4. MANIPULATING CONVERGENCE AND ITERATION IN RESIDUAL NETWORKS

We provided indices measuring convergence, recurrence, and divergence to assess the degree to which a ResNet implements an iterative method. Even though they are able to, ResNets do not necessarily learn to implement a purely iterative method. In particular, they show divergent behavior. Nevertheless, as we have shown above, their behavior does show some similarity to iterative methods and their success has been attributed to these similarities (Greff et al., 2017; Jastrzebski et al., 2018) . This suggests that even though the parameterization and optimization does not promote the emergence of an iterative method in a ResNet, a ResNet with iteratively convergent behavior may still have a better inductive bias.
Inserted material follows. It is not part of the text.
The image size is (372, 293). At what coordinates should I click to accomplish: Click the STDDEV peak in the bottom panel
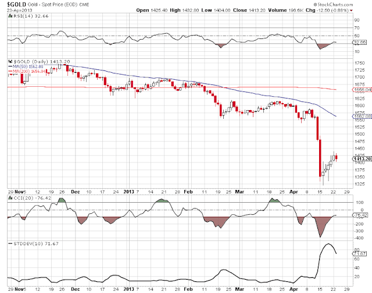click(328, 243)
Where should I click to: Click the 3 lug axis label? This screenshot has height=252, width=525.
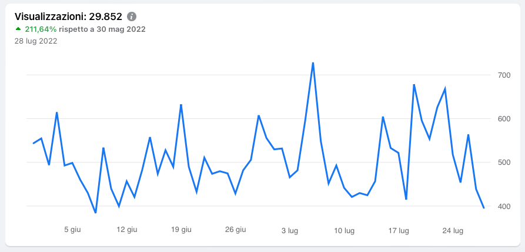(290, 230)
To test this hypothesis, we therefore here control the inductive bias, namely recurrence and convergence, of ResNets.

4.1. SOFT GRADIENT COUPLING CAN INTERPOLATE SMOOTHLY BETWEEN ORDINARY AND RECURRENT OPTIMIZATION

We propose a method to blend between recurrent and non-recurrent networks without changing the architecture or the loss landscape. The method is motivated by the observation that we can train a recurrent neural network by sharing the different blocks' gradients (Jastrzebski et al., 2018; Liao & Poggio, 2016) . In ordinary ResNets, the residual block t with the weights W t is changed by following the gradient ∆ t = ∂ Wt L, whereas RNNs impose as gradient ∆ = T -1 T t=1 ∂ Wt L, where the weights across residual blocks within a stage must start from the same initialization. The former means that we do not employ any inductive bias towards recurrence, whereas the latter imposes a possibly overly restrictive function space on the architecture. To address both limitations, we propose soft gradient coupling, which uses as its update rule ∆t = (1 -λ)∆ t + λ∆, λ ∈ [0, 1]. For λ < 1, this retains the entire space of computations enabling both non-recurrent as well as recurrent computations. However, for λ > 0, the optimization is biased to find more recurrent optima. In contrast to penalty regularizations or strict weight sharing models (Oh et al., 2019; Savarese & Maire, 2019) , this does not change the network or loss landscape, but simply the accessibility of different local minima of the loss landscape. For networks with coupled gradients (i. e., 0 < λ ≤ 1), we initialize their weights recurrently (i.e., all residual blocks within one stage share the same initialization). We unshare batch norm statistics as suggested by Jastrzebski et al. (2018) , but leave their parameters (softly) coupled.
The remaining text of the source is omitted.